第22話 神咲架の実体験

「神咲くん!昨日ぶりだね」


 秘桜は、少し頬を赤く染めてそう言った。

 おそらく、俺の顔を見て、昨日俺のことを抱きしめながら眠っていたことを思い出したんだろう。


「あぁ、昨日ぶりだな」


 俺はあくまでも落ち着いて返事をした。

 ……改めて冷静に考えると、俺があの秘桜の家に泊まったというのはすごい話だ、今まででは到底信じられない。

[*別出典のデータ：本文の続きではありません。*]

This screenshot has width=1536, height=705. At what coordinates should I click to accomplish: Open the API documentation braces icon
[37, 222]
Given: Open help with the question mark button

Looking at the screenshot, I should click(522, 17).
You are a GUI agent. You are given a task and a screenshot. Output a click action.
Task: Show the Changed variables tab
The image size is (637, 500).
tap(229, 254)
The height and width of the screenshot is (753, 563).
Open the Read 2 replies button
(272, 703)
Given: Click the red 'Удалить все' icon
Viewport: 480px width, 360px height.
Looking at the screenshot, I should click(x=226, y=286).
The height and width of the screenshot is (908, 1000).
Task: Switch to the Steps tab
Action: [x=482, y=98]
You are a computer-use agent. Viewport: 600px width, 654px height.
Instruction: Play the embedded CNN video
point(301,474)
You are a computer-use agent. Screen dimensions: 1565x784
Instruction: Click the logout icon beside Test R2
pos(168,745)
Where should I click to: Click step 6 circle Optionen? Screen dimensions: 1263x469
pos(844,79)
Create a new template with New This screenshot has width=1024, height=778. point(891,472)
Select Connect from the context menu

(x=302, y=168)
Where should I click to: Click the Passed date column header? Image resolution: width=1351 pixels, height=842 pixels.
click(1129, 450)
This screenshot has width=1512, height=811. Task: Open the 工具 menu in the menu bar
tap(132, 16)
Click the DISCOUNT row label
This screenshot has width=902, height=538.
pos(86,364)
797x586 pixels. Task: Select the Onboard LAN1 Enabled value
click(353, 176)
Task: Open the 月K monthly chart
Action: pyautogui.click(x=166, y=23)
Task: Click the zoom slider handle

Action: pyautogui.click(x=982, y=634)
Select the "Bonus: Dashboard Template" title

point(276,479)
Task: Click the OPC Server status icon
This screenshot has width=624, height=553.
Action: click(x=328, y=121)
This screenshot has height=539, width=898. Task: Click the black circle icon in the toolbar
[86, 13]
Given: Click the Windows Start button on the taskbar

 でも、実際にそれが起きた……ということはおそらく俺と秘桜の関係性は進展しているんだろう。

 ────本当にそれで良いんだろうか?

 秘桜が好きな人と付き合うことになった場合、どう考えたって俺の存在はその恋愛において邪魔になる。

 そうなったら俺と秘桜はもう金輪際関わることは無くなる……このまま俺たちの関係が進展し、仲が深まったとしてもその先にあるのは────


「昨日ぶりで悪いんだけど、今日も早速恋愛相談しても良いかな?」


 俺が考え事をしていると、秘桜が少しそわそわした様子で言った。


「……あぁ、いい、なんでも相談してくれ」


 そうだ、先のことなんて考えなくていい…/俺は秘桜が秘桜の好きな人と付き合うのを手助けするだけで良いんだ。

 俺は、さっき考えていたことを一度全て忘れることにして、昼休みになるといつも通り俺たちはそれぞれお弁当を手に二人で屋上へと向かった。

 そしてベンチに座ると、今回の秘桜からの相談内容が告げられる。


「今日相談したいことっていうのはね、好きな人とお泊まりした後で、今までよりも距離が縮まったら、そこからさらにどうやって距離を縮めれば良いのかなってことなの……!」

「お泊まりした後……?もうその好きな人とは泊まりを済ませたのか?」

「え……?えっと……か、神咲くん以外とはしてないよ」


 秘桜は、本当のことを言っているが何かを隠していそうな絶妙な口調で言った。

 だが、俺以外としていないという部分が本当なのであれば────


「それなら、泊まった後のことじゃなくて、どうやって泊まりに誘うかを考えた方が良いんじゃないか?」

「その……そ、そう!先の展望が分かってた方が、お泊まりにも誘いやすいかなって思ったの!」

「なるほど……そういうことなら、そうかもしれないな」


 しかし、泊まった後か……正直泊まった後もその相手が友好的に接して来るのであればその段階で告白しても良いと思うが、もしかしたら振られるかもしれないという不安はそんな論理で簡単に振り払えるようなものではないこともわかる。

 念には念をで、泊まった後にできそうなこと……


「泊まりを終えた後、もし相手が友好的な態度じゃなくて今までよりも疎遠な関係になったりしたなら、その時はまた俺に相談して、一緒にその原因を考えるとして……泊まりを終えた後、もし相手が今までと変わらず、下手をしたら今まで以上に友好的に接してきたとしたら、後は一緒に出掛けたり、家に呼んでみたりしてとにかく過ごす時間を増やせば良いと思う」

「過ごす時間を増やす……でも、泊まりを終えた後でもその私の好きな人が私のことをただの友達として見てたら?」


 秘桜に泊まりにまで誘われて、それを終えた後でも秘桜のことをただの友達として見るなんていう男が居るのかどうか不明だが、それに答えるとするなら。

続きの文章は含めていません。